Current variable rates of 8.35–9% p.a. — significantly higher than standard home loan rates — mean a loan can grow substantially over a decade:

$100,000 borrowed at 9% p.a. (no repayments):

  • After 5 years: ~$154,000
  • After 10 years: ~$237,000
  • After 15 years: ~$364,000
  • After 20 years: ~$560,000

Use ASIC MoneySmart’s free reverse mortgage calculator to model how compounding will affect your equity over your expected loan period before committing.

The amount you can borrow scales with your age. As a general guide, borrowers can access approximately 15–20% of their property’s value at age 60, increasing by roughly 1% per year of age:

  • Age 60: ~15–20% of property value
  • Age 65: ~20–25%
  • Age 70: ~25–30%
  • Age 80: ~35–40%
  • Age 90+ (ASIC cap): maximum 45% LVR (April 2026 regulation)

On an $800,000 property, a 65-year-old could typically borrow $160,000–$200,000. The average amount drawn at settlement in Australia is approximately $150,000. Minimum loan amounts typically start at $10,000–$20,000.

In April 2026, ASIC strengthened consumer protections for reverse mortgage borrowers with two key changes:

No Negative Equity Guarantee (NNEG) is now mandatory. All reverse mortgage contracts must include a NNEG — you can never owe more than your home’s sale value. If the loan balance exceeds the sale price, the lender absorbs the difference. Previously required under the National Credit Code since 2012, ASIC’s April 2026 rules formally standardised this across all providers.

LVR cap for older borrowers. Borrowers aged 90 and above are now subject to a maximum LVR of 45%, ensuring a minimum equity buffer is preserved regardless of age.

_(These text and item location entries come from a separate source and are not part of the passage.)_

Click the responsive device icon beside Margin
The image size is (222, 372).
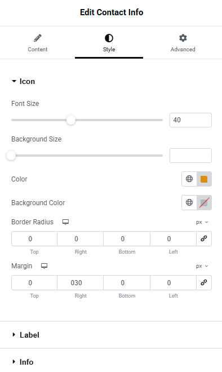[x=44, y=266]
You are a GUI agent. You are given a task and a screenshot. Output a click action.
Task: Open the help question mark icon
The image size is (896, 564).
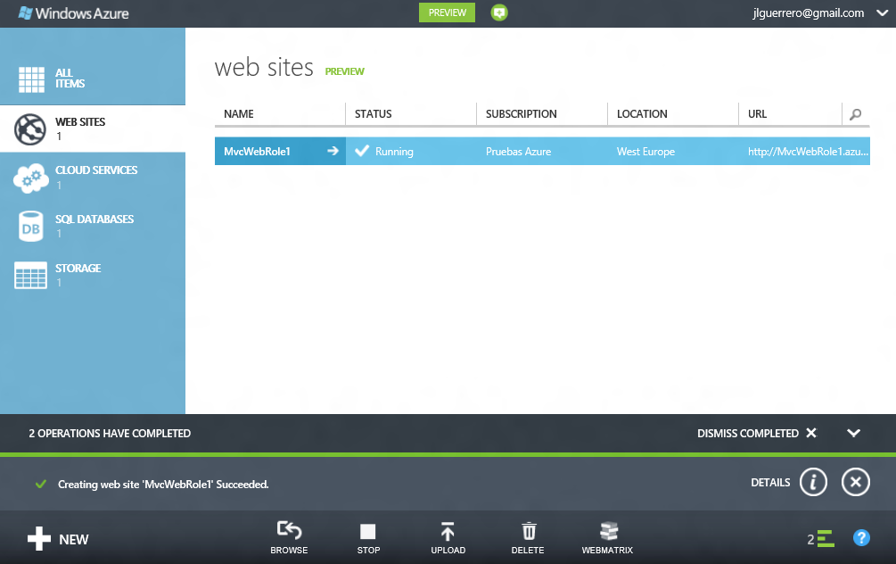pyautogui.click(x=861, y=538)
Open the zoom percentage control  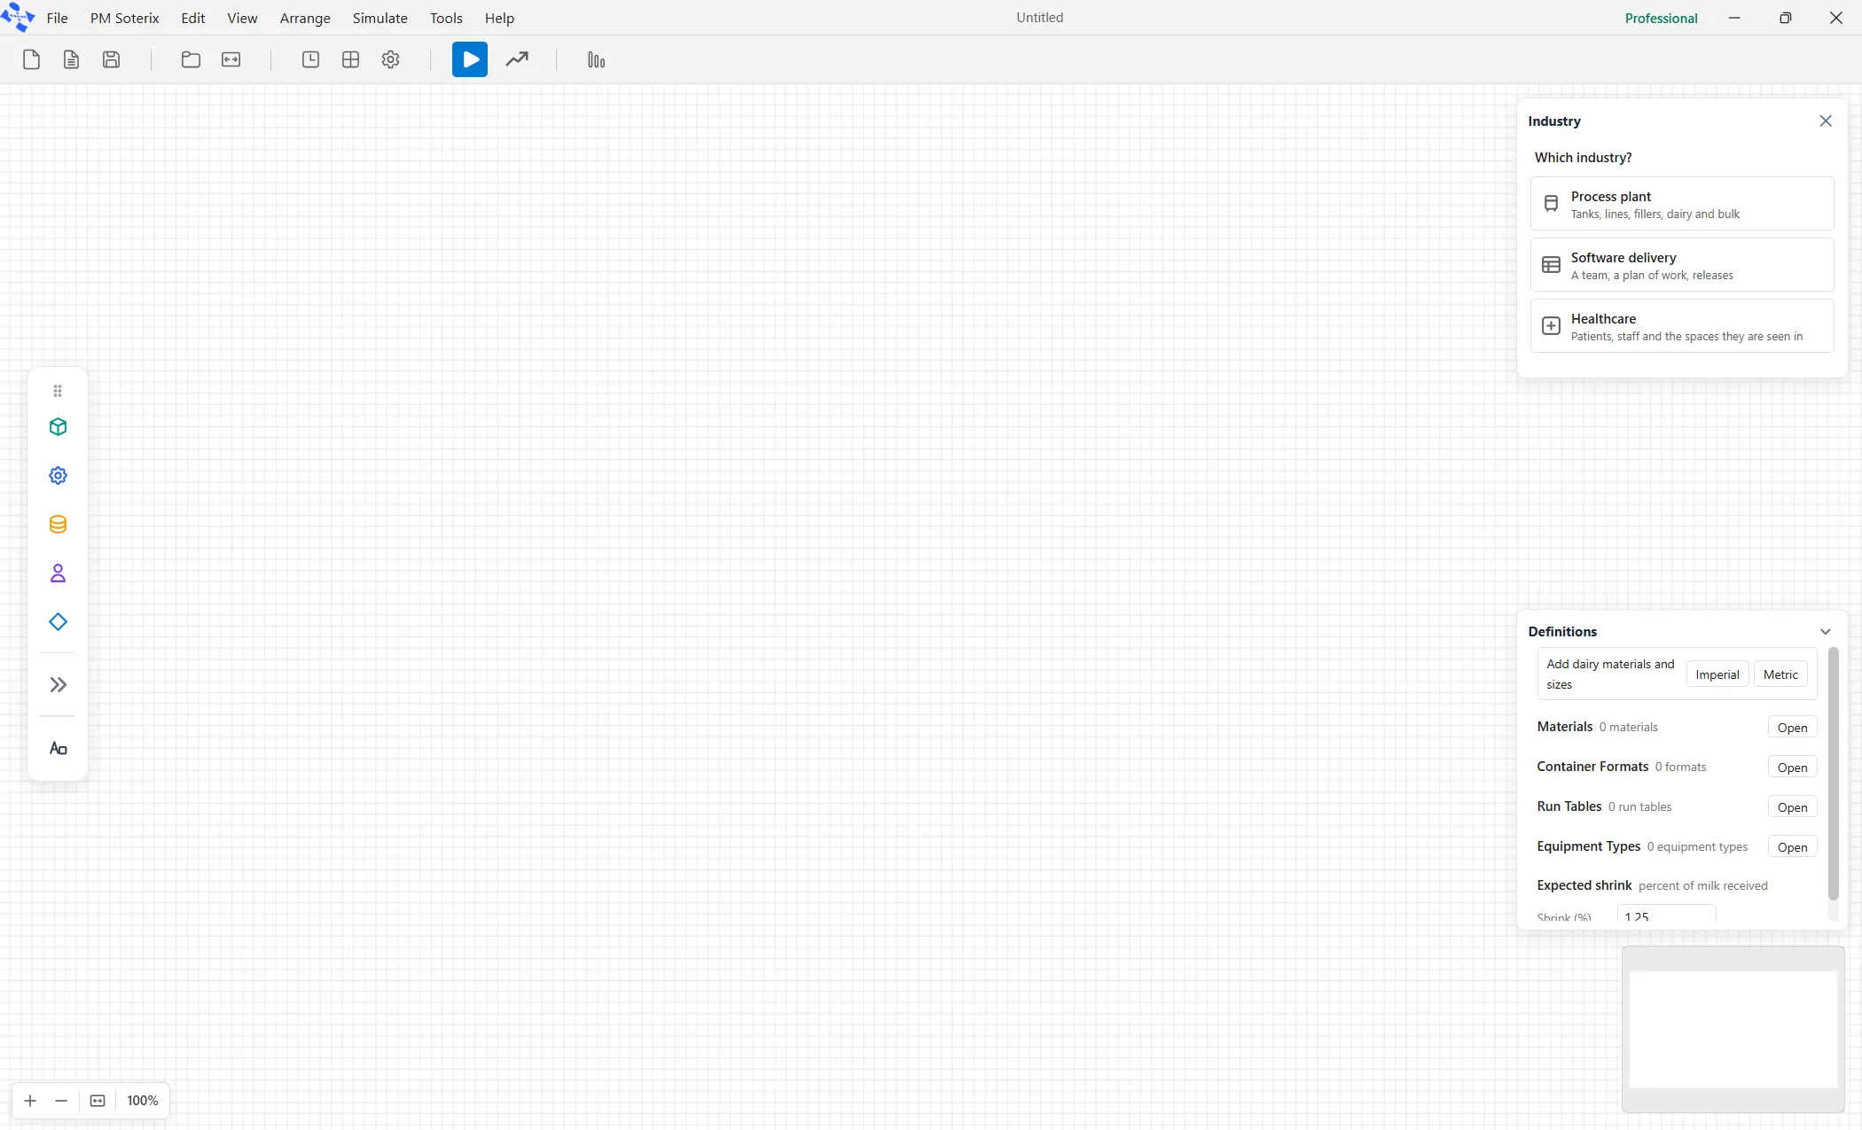(x=142, y=1101)
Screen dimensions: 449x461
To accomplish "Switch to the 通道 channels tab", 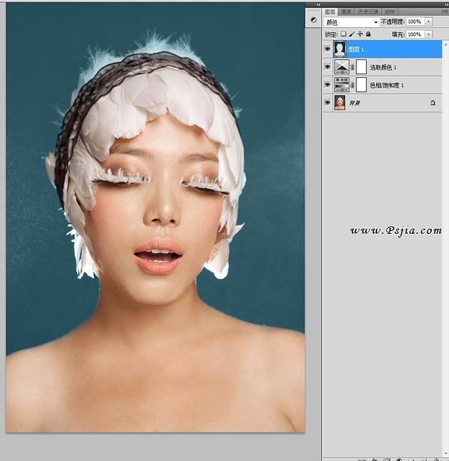I will coord(346,12).
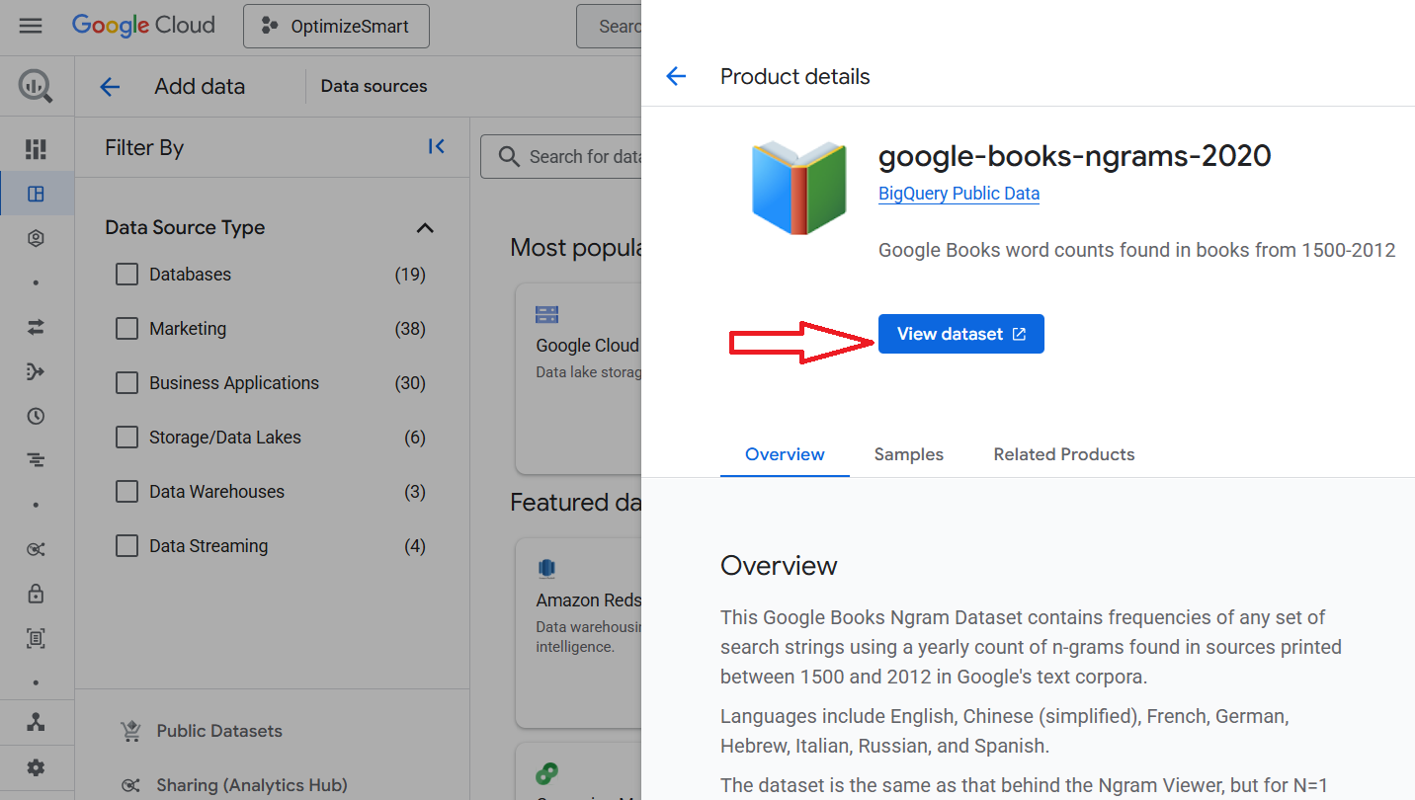Click the data transfers arrows sidebar icon
1415x800 pixels.
[x=36, y=327]
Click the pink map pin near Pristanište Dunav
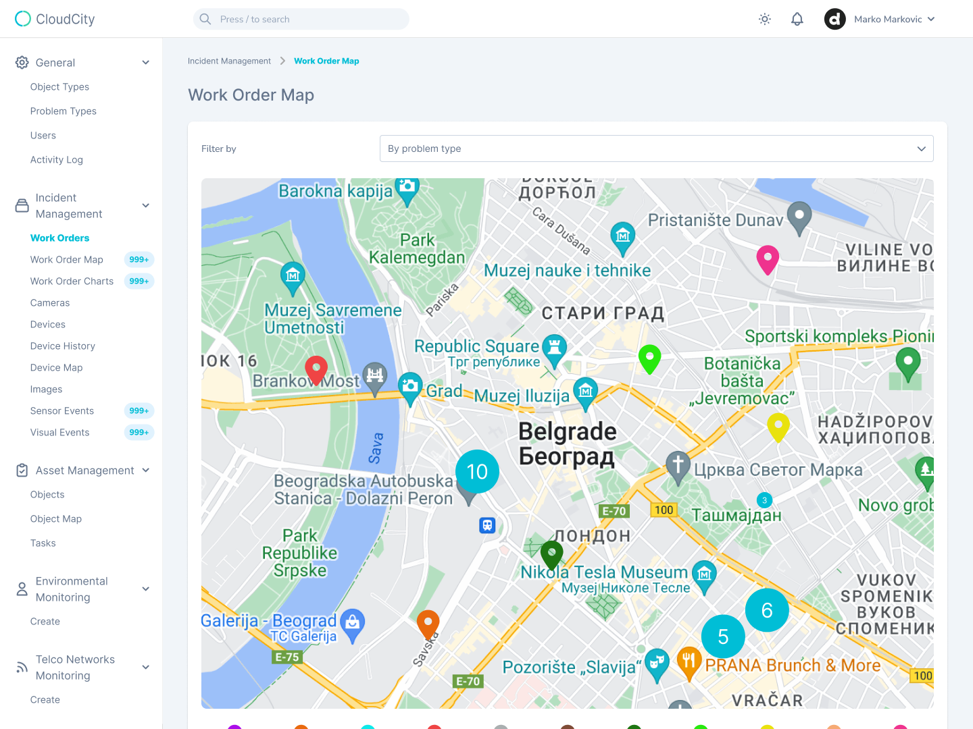Viewport: 973px width, 729px height. (768, 259)
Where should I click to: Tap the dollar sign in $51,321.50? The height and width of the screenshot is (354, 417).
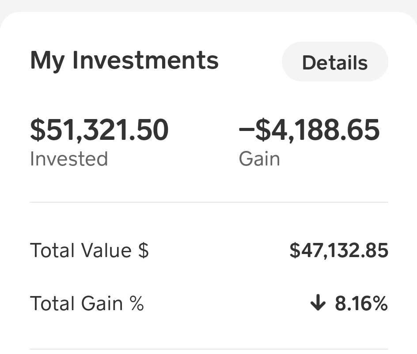click(38, 130)
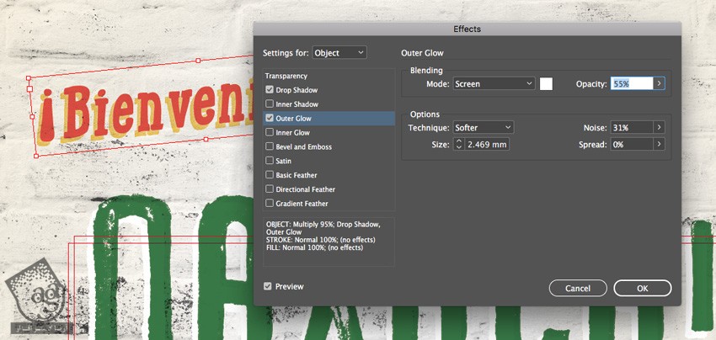Enable the Inner Shadow checkbox
The width and height of the screenshot is (716, 340).
pos(270,104)
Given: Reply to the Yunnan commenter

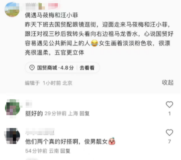Looking at the screenshot, I should (x=65, y=151).

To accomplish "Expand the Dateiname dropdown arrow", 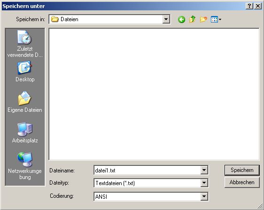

Lenders must also provide an ASIC-approved projection showing how the loan balance will grow over time. Borrowers are strongly encouraged — and in many cases required — to seek independent legal advice before signing.

Benefits: You retain ownership of and continue living in your home. No ongoing repayments required. Flexible drawdown options (lump sum, regular payments or line of credit). The No Negative Equity Guarantee protects you and your estate. Growing competition among providers offers more choice than a decade ago.

Drawbacks: Interest rates are substantially higher than standard home loans (8.35–9% p.a. vs 5.69–6.84% for variable home loans). Because there are no repayments, interest compounds continuously and can consume most or all of your equity over a long period. The loan becomes due if you permanently enter aged care — at a time when you may also need funds for an aged care Refundable Accommodation Deposit (RAD). Your estate receives whatever equity remains after repayment. The loan may affect your Age Pension entitlement. You remain responsible for all property maintenance, rates and insurance.

Independent advice is essential. Before taking out a reverse mortgage, seek advice from a licensed financial adviser and a lawyer. The interactions between a reverse mortgage, aged care costs, Centrelink entitlements and your estate are complex. Consider also whether downsizing, accessing superannuation or other options better suit your needs.